This song was played over and over; it was long the first time.
A roar told us that little dictator himself was coming. The meeting of the clan set the street resounding. Several Negroes (I was among them) stood up on the pedestal of the Confederate statue to see better. The governor was really something to look at: his broad grin as he shook hands all around belied his self-portrait: “Just mean as hell.”
“I never figured he was such a little biddy man,” said the Negro farmer on whose shoulders I was leaning.
Preliminaries immediately started. There was a long prayer from a sing-songy man who pulled out all the stops. One-third of his peroration asked for protection for Governor Talmadge’s son with the Navy. As one critic said later, you would have thought young Talmadge was MacArthur.
He took seriously the second stanza of the campaign song which began:
Gene’s only son, Young Herman,
Now sails the seven seas
To help defeat the Germans
And the Yellow Japanese.
I also heard later, how reliable it is I do not know, that the preacher was known as the town drunk. One leading citizen who was to introduce the governor showed up much later, on the outskirts of the crowd. The insurance agent who did introduce him was fulsome, praising the governor for paying the teachers their back salaries and for doubling the old age rolls in the county. A young man from the University of Georgia denounced his fellow students for burning the governor in effigy, promised to deliver the University to the governor, and read a bad poem, a sophomore’s imitation of Eddie Guest. He turned out to be the son of one of the Governor’s officials, sort of a relative of the governor’s, from the governor’s home-place, whom the governor had known since he was “so long.”

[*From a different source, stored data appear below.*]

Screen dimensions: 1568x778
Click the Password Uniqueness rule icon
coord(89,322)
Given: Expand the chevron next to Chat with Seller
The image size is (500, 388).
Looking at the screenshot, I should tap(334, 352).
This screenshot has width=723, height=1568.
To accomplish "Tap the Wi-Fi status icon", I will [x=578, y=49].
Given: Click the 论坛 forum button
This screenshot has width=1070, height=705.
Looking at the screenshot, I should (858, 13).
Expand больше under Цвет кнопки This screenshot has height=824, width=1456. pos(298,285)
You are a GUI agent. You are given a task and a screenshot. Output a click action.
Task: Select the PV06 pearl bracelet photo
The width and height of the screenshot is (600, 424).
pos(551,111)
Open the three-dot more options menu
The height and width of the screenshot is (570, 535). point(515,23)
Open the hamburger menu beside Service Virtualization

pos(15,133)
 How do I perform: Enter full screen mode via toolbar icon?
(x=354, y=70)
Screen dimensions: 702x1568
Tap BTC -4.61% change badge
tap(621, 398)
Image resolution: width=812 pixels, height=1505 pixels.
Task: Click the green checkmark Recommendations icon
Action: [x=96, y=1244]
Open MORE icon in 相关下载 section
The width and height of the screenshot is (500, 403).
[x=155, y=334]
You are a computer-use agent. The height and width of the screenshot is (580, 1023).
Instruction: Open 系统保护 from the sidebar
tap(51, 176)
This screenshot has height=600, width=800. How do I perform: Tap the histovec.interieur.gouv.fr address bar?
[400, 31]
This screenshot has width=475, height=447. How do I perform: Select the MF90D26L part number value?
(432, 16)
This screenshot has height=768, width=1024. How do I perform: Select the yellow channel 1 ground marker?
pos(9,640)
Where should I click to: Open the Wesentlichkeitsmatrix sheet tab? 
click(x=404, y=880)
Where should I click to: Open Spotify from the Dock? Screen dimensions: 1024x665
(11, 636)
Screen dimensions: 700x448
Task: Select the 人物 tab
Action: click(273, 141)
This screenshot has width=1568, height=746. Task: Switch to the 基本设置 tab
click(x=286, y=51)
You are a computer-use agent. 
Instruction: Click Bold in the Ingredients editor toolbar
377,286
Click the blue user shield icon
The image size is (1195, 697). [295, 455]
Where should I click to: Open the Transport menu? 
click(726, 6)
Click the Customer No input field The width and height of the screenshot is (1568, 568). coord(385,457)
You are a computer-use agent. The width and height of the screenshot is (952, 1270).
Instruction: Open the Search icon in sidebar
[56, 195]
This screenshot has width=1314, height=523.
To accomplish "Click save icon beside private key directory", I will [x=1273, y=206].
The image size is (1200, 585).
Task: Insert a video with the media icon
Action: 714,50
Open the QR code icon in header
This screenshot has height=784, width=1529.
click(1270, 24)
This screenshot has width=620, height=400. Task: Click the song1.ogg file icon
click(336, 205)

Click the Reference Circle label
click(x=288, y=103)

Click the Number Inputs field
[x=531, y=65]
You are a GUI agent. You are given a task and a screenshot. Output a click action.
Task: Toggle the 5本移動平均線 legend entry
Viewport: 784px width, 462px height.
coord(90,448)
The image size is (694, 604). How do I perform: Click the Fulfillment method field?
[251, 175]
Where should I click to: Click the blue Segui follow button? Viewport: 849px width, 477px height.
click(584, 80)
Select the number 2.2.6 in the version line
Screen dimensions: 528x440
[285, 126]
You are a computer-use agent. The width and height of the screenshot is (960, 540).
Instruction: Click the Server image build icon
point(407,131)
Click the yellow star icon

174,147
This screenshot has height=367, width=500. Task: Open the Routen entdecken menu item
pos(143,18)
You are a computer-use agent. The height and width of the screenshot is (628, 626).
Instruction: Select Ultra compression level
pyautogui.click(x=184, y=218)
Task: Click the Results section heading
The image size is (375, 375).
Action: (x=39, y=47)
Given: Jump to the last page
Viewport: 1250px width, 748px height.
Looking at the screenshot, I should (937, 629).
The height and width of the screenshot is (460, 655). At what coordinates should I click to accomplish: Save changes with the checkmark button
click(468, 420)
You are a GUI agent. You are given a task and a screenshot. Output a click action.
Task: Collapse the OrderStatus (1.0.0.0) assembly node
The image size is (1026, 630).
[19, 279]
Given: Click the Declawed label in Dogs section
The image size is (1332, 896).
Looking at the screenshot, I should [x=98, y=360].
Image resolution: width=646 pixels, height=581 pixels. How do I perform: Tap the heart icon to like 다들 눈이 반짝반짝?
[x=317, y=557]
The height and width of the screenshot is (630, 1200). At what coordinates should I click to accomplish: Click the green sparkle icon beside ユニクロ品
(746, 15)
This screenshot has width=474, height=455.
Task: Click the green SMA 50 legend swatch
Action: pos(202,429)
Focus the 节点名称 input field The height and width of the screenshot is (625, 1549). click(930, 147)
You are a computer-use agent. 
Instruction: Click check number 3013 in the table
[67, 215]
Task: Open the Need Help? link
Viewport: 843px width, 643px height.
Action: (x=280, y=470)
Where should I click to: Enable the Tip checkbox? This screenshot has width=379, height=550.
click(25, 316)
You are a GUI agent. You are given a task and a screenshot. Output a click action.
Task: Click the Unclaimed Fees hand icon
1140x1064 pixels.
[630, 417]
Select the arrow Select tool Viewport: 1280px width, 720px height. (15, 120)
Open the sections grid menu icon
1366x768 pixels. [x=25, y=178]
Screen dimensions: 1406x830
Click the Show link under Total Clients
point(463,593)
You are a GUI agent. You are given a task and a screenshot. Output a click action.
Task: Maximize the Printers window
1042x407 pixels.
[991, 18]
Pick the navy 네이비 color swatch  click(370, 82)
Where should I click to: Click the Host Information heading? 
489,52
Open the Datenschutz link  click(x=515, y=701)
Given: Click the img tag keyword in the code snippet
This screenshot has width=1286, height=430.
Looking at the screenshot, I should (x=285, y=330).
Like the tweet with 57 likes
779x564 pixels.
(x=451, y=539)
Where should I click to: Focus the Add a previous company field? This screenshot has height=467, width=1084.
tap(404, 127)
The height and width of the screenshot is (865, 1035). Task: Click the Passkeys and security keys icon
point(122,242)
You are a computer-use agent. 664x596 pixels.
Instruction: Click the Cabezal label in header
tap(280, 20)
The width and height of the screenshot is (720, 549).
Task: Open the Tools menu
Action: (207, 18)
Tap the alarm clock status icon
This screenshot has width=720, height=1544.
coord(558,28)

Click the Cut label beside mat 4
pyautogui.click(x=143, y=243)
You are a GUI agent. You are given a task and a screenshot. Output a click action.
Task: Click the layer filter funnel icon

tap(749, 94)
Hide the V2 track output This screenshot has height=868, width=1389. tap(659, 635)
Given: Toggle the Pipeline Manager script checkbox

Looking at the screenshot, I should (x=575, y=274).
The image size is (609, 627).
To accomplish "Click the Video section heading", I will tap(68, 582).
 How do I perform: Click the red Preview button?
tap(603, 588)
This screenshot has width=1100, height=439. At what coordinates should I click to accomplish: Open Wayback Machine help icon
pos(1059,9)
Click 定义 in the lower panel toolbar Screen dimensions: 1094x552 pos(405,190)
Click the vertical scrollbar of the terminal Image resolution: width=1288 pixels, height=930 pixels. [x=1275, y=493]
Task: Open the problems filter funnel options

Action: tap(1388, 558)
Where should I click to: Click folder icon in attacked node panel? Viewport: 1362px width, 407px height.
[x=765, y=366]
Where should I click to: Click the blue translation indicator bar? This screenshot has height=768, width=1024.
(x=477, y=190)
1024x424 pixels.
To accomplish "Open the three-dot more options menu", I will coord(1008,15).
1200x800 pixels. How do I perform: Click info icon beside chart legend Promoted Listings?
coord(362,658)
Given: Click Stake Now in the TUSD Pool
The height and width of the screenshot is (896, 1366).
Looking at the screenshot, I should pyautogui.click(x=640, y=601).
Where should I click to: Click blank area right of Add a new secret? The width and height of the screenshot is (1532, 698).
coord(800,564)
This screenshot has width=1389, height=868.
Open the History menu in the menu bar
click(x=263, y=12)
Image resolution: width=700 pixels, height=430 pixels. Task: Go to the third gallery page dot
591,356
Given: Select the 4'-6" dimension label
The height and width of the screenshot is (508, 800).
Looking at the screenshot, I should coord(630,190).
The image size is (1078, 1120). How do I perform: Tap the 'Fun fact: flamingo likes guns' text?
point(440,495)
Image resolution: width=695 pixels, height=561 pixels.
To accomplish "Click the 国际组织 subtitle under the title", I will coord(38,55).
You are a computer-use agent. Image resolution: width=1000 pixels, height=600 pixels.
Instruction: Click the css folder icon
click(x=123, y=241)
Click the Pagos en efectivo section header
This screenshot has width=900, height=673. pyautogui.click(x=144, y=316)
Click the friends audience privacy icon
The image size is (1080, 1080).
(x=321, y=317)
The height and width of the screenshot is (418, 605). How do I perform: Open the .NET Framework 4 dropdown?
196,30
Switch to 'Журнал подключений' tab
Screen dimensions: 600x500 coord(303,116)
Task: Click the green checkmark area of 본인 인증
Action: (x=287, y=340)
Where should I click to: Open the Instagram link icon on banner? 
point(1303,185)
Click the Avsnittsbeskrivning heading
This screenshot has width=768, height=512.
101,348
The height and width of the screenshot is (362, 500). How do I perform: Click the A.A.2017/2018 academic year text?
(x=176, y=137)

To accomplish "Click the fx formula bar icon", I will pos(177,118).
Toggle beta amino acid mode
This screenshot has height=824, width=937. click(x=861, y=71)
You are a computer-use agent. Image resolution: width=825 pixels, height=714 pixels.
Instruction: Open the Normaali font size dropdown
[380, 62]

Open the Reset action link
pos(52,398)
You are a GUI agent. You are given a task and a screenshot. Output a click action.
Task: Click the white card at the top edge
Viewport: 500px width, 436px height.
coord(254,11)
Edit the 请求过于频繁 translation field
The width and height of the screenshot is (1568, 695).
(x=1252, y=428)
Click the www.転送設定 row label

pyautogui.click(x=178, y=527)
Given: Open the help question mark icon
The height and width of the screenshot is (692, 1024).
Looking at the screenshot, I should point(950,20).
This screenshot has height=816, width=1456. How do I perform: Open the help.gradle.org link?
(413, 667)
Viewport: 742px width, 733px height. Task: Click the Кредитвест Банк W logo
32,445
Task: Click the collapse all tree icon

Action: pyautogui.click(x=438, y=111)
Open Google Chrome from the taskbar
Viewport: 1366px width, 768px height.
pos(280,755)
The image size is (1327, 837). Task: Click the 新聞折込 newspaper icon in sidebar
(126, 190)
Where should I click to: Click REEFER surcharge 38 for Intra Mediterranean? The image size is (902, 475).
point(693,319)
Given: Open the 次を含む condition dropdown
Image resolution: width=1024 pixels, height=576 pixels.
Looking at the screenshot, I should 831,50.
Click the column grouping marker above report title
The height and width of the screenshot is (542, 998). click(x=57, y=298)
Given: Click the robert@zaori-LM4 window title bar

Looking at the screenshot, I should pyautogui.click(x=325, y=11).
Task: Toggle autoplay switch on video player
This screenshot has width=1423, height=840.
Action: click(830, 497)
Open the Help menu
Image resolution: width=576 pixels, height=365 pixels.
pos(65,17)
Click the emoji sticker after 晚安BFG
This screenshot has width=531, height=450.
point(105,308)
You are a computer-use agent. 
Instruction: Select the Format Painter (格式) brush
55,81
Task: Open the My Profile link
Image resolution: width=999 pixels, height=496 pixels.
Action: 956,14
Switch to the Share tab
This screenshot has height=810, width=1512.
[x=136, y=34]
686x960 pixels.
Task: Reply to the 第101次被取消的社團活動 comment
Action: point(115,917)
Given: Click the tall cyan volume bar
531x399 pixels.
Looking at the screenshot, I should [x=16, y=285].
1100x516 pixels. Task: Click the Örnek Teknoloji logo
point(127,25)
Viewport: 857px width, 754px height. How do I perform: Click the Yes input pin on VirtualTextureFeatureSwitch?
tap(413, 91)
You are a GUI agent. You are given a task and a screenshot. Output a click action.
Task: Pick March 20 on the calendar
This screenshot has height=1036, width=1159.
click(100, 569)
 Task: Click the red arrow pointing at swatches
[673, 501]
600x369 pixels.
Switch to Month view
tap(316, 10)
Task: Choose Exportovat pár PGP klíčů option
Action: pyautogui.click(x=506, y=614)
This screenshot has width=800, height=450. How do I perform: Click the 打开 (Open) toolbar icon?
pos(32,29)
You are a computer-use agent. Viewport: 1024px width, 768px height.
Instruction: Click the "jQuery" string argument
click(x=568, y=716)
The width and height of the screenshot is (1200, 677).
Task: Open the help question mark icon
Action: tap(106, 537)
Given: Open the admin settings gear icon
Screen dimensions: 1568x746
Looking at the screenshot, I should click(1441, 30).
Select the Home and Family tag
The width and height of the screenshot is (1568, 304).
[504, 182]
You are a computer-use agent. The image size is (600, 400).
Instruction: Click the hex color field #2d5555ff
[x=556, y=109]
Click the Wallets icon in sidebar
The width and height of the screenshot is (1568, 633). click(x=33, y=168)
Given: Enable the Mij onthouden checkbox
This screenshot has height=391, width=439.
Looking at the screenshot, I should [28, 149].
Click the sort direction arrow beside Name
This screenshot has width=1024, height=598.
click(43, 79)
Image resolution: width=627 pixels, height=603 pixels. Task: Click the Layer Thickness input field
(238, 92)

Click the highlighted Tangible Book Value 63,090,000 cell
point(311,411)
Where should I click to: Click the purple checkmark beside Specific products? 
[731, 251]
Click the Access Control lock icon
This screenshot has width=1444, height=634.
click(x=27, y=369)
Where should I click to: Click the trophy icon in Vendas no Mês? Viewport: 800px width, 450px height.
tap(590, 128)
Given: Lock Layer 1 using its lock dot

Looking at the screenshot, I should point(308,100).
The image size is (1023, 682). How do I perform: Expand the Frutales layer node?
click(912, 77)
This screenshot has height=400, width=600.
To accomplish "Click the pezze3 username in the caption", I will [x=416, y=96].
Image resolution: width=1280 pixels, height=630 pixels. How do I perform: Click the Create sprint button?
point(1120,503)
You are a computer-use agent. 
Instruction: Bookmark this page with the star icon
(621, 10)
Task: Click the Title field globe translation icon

The governor started easily. He had the most voluble part of his audience in his hands and he knew it. He played his voice like—like the old trouper he was: now “giving gravy” like a backwoods preacher, now slangy and raucous, now pompously constitutional. His early discussions of finances left the audience cold; this breed of hearers was obviously not mathematical. “Take your coat off, Gene!” one minion yelled, and a gale of happiness started when he shed his coat and snapped his red galluses back and forth. At last!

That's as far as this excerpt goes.